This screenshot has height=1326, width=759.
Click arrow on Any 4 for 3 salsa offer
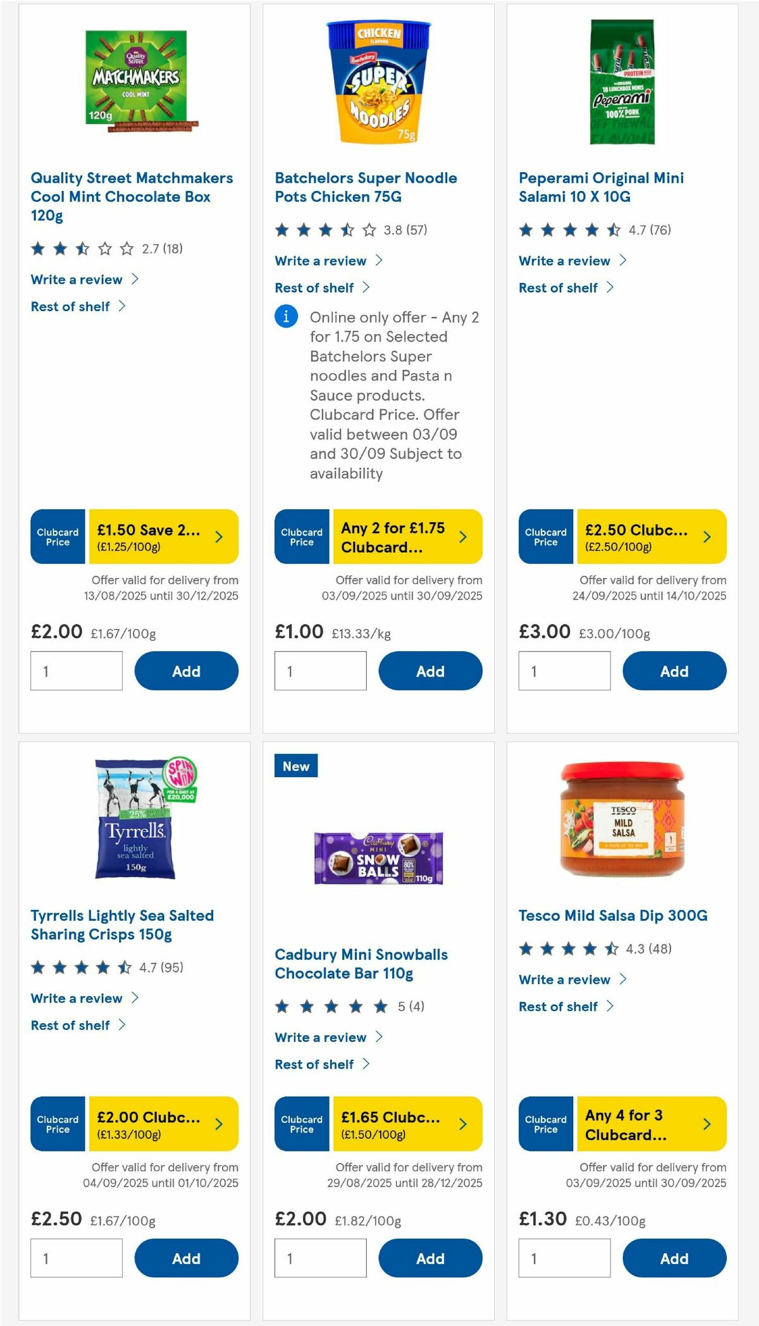pos(705,1125)
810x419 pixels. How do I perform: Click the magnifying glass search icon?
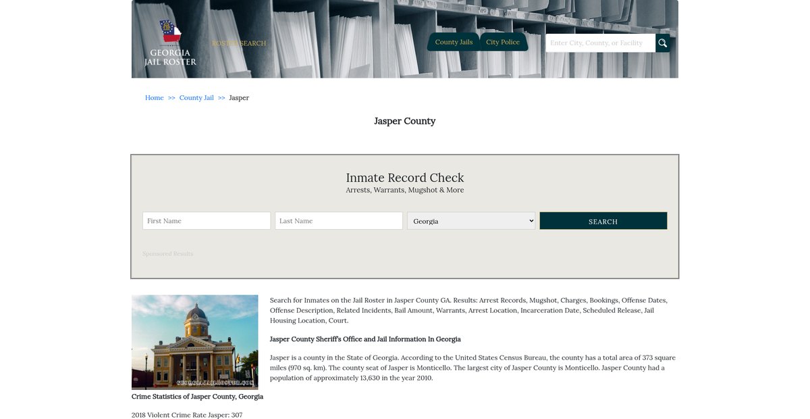[x=663, y=43]
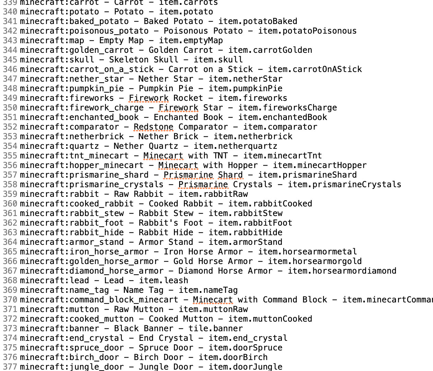Click line number 377 at bottom
The height and width of the screenshot is (371, 433).
tap(10, 367)
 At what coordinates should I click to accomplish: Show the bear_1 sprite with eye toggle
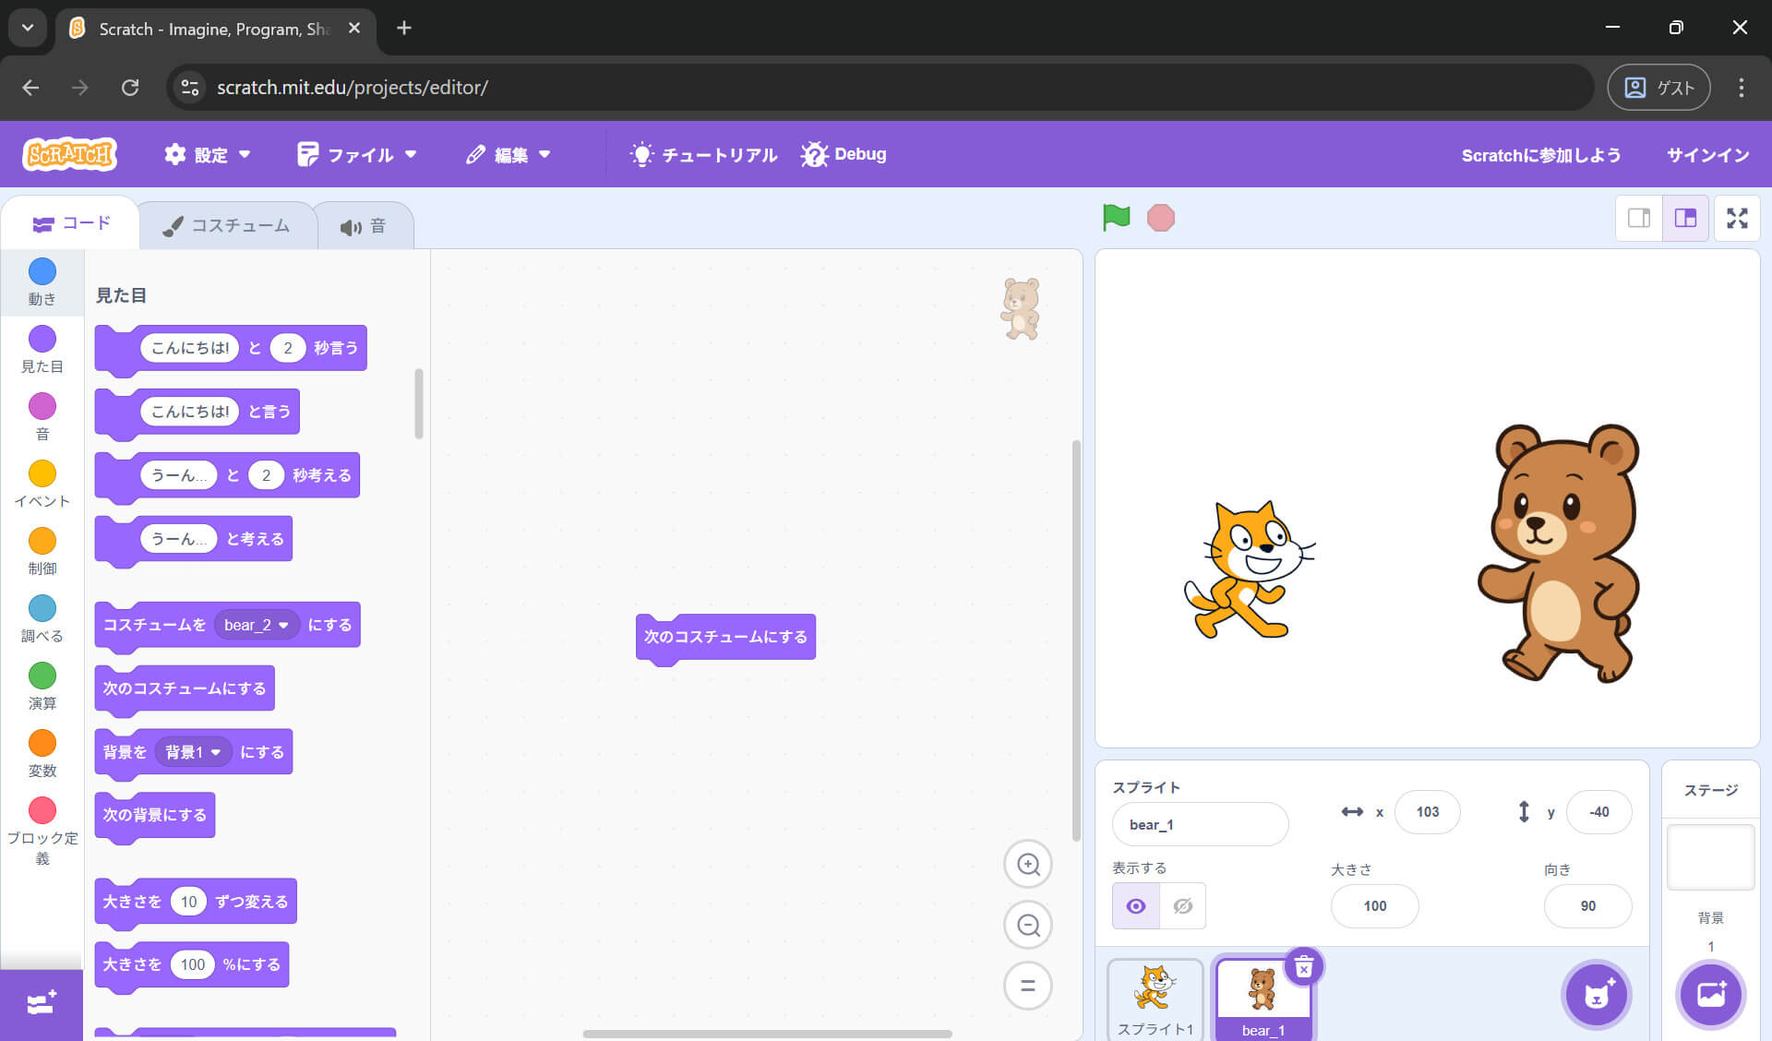pyautogui.click(x=1135, y=906)
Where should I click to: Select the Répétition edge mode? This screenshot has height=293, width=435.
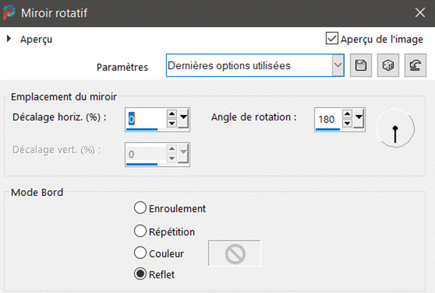point(140,231)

···

**TASK DIRECTIONS**. Turn every line of the items above into a Markdown table with two columns, Row for a running number and Text for the line itself. Skip blank lines and leave the pictures out.

**EXPECTED ANSWER**.
| Row | Text |
|---|---|
| 1 | This screenshot has height=1326, width=759. |
| 2 | Click arrow on Any 4 for 3 salsa offer |
| 3 | pos(705,1125) |
| 4 | 810x419 pixels. How do I perform: Click the magnifying glass search icon? |
| 5 | [x=663, y=43] |
| 6 | Click line number 377 at bottom |
| 7 | The height and width of the screenshot is (371, 433). |
| 8 | tap(10, 367) |
| 9 |  At what coordinates should I click to accomplish: Show the bear_1 sprite with eye toggle |
| 10 | pyautogui.click(x=1135, y=906) |
| 11 | Where should I click to: Select the Répétition edge mode? This screenshot has height=293, width=435. |
| 12 | point(140,231) |